Dopo il triste avvenimento, alcune fonti dichiarano che Platone iniziò alcuni viaggi in vari luoghi europei, tra cui l'Italia stessa, per incontrare filosofi e matematici, ma non ne siamo completamente certi. È invece sicuro che egli si recò a Siracusa intorno al 388 a. C. instaurò delle conoscenze con parenti del re e tentò senza successo di instaurare delle riforme, ma gli avvenimenti legati a ciò che successe a Platone durante la sua permanenza sono anch'essi dubbi.

Parliamo dunque di notizie più certe, per evitare di dire il falso: A partire dal 395 a. C. dovrebbe aver iniziato a scrivere i primi dialoghi, nei quali affrontava il problema culturale rappresentato dalla figura di Socrate e la funzione dei sofisti: nascono così, in un possibile ordine cronologico, l'‍Apologia (il suo primo dialogo), il Critone, in cui Socrate discute la legittimità delle leggi, lo Ione, parodia ironica di poeti, l'‍Eutifrone, il Carmide, il Lachete, il Liside, l'‍Alcibiade I, l'‍Alcibiade II (queste due attribuzioni a Platone sono tuttavia discusse), l'‍Ippia Maggiore, l'‍Ippia Minore, il Trasimaco (che confluirà nella Repubblica come primo libro), il Menesseno, il Protagora e il Gorgia.

Nel 387 a. C. acquistò un parco ad Atene dedicato all'eroe Academo e li fece reggere un tempio che, in suo onore, chiamò “Accademia”. Questa scuola è basata principalmente sull'insegnamento della scienza e la dialettica: l'insegnamento si svolge attraverso dibattiti, a cui partecipano gli stessi allievi, diretti da Platone o dagli allievi più anziani, e conferenze tenute da illustri personaggi di passaggio ad Atene.

In vent'anni, dalla creazione dell'Accademia al 367 a. C., Platone scrive i dialoghi in cui si sforza di determinare le condizioni che permettono la fondazione della scienza: tali sono il Clitofonte (tuttavia di incerta attribuzione), il Menone, il Fedone, l' Eutidemo, il Convito, la Repubblica, il Cratilo e il Fedro. Nel 367 arriva all'accademia Aristotele, che sarà il suo allievo più importante. Ad Atene Platone scrisse le ultime opere, il Timeo, il Crizia, il Politico, il Filebo e le Leggi.
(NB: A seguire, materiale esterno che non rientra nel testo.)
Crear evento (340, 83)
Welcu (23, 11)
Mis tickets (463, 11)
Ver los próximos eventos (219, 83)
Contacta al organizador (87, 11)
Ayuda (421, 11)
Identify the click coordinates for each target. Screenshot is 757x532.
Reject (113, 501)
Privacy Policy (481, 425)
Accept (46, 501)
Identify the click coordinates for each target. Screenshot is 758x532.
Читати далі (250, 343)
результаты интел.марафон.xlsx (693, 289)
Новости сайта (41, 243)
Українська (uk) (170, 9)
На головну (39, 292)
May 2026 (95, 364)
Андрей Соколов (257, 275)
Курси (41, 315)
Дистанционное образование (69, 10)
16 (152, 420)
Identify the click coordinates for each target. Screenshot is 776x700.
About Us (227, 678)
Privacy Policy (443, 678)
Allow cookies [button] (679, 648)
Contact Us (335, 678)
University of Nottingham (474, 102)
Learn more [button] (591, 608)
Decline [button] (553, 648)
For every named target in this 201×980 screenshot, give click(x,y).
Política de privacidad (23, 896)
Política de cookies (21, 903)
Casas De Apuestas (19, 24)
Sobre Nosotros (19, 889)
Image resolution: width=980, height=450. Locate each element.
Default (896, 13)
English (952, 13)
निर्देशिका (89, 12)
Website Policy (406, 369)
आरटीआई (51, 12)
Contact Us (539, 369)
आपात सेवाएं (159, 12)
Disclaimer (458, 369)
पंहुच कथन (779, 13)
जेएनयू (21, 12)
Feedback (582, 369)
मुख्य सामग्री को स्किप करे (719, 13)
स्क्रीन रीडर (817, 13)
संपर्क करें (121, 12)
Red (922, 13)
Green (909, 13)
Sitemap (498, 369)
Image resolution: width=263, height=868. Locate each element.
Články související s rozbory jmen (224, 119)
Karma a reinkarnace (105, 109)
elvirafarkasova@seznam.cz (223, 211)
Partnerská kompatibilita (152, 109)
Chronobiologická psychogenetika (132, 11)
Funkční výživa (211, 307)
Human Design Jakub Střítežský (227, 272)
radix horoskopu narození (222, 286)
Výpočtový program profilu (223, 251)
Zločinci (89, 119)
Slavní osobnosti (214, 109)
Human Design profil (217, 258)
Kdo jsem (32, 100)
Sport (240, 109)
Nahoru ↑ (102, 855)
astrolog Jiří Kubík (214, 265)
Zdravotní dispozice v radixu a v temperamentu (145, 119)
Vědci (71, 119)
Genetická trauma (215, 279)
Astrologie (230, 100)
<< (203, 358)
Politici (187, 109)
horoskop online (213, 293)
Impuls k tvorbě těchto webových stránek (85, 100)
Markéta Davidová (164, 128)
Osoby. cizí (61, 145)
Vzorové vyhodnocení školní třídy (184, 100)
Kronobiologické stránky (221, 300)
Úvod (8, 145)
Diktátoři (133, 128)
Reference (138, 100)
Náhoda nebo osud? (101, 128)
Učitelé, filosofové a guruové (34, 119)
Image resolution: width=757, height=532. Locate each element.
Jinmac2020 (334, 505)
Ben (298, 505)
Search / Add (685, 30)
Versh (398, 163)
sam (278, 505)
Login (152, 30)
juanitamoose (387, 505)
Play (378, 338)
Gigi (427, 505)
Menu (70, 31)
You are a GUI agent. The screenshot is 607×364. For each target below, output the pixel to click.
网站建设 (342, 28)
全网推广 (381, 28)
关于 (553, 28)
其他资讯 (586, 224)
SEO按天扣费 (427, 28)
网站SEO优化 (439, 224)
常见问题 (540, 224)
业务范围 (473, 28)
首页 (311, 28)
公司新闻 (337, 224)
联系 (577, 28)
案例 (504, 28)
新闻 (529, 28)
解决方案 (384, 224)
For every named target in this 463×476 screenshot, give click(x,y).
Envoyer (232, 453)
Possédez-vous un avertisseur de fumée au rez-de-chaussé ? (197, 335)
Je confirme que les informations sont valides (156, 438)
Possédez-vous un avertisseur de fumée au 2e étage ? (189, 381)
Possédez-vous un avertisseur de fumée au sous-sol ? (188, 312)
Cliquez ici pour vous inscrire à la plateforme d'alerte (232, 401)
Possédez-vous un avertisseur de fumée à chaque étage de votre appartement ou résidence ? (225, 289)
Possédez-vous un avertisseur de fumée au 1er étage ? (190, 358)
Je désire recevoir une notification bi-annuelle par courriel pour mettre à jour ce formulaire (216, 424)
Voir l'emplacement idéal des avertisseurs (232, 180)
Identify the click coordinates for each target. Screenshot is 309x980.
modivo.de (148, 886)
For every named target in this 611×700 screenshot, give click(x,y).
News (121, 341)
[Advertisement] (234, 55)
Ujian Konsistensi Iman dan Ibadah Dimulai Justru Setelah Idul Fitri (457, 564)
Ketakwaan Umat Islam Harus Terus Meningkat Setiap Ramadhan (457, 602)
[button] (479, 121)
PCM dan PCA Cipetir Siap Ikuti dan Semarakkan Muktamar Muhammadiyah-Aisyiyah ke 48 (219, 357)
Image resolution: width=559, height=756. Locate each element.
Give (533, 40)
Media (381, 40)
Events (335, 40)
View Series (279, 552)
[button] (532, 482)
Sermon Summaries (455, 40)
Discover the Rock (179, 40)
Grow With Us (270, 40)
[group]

Morì nel 347 a.C. e la guida dell'Accademia venne assunta dal nipote Speusippo . La scuola sopravviverà fino al 529 d.C., anno in cui venne definitivamente chiusa da Giustiniano dopo vari periodi di alterne interruzioni della sua attività.

Il testo

Il testo che mi trovo ad analizzare tratta un argomento interessante e su cui vale la pena riflettere: la libertà che diventa schiavitù. Ad una prima lettura potrebbe sembrare un paradosso, ma analizzando a fondo le tesi che Platone utilizza per giustificare le sue ipotesi ci accorgiamo che questo pensiero non è poi cosi scontato. Platone immagina una sorta di dialogo in cui interpella un secondo personaggio e avvia una riflessione sul tema dell'eccessiva libertà che finisce per distruggere la democrazia ed essere l'origine dell'oligarchia e della tirannide. Socrate cita molti esempi per far capire il suo pensiero alla persona che interpella e sottolinea come l'eccesso di libertà porta alla mancanza del rispetto nei confronti di chi ne meriterebbe di più e nell'aumento di stima per chi ne dovrebbe avere di meno (più chiaro l'esempio del figlio e del padre: il padre cerca in ogni modo di essere più uguale al figlio e il figlio non presenta più l'antico timore per il padre, poiché vuole sentirsi più libero). Parlando dei vari tipi di libertà, conclude poi il suo discorso con una conclusione personale che animerà critiche e valutazioni : l'eccessiva libertà non può trasformarsi che in eccessiva schiavitù e la tirannide non si forma da altra costituzione che la democrazia.

B)

b1: a una prima impressione si può dire che il tema trattato è il male che può portare l'eccessiva libertà di un individuo e Platone cerca molte tesi per giustificare le sue affermazioni ed enuncia numerosi esempi.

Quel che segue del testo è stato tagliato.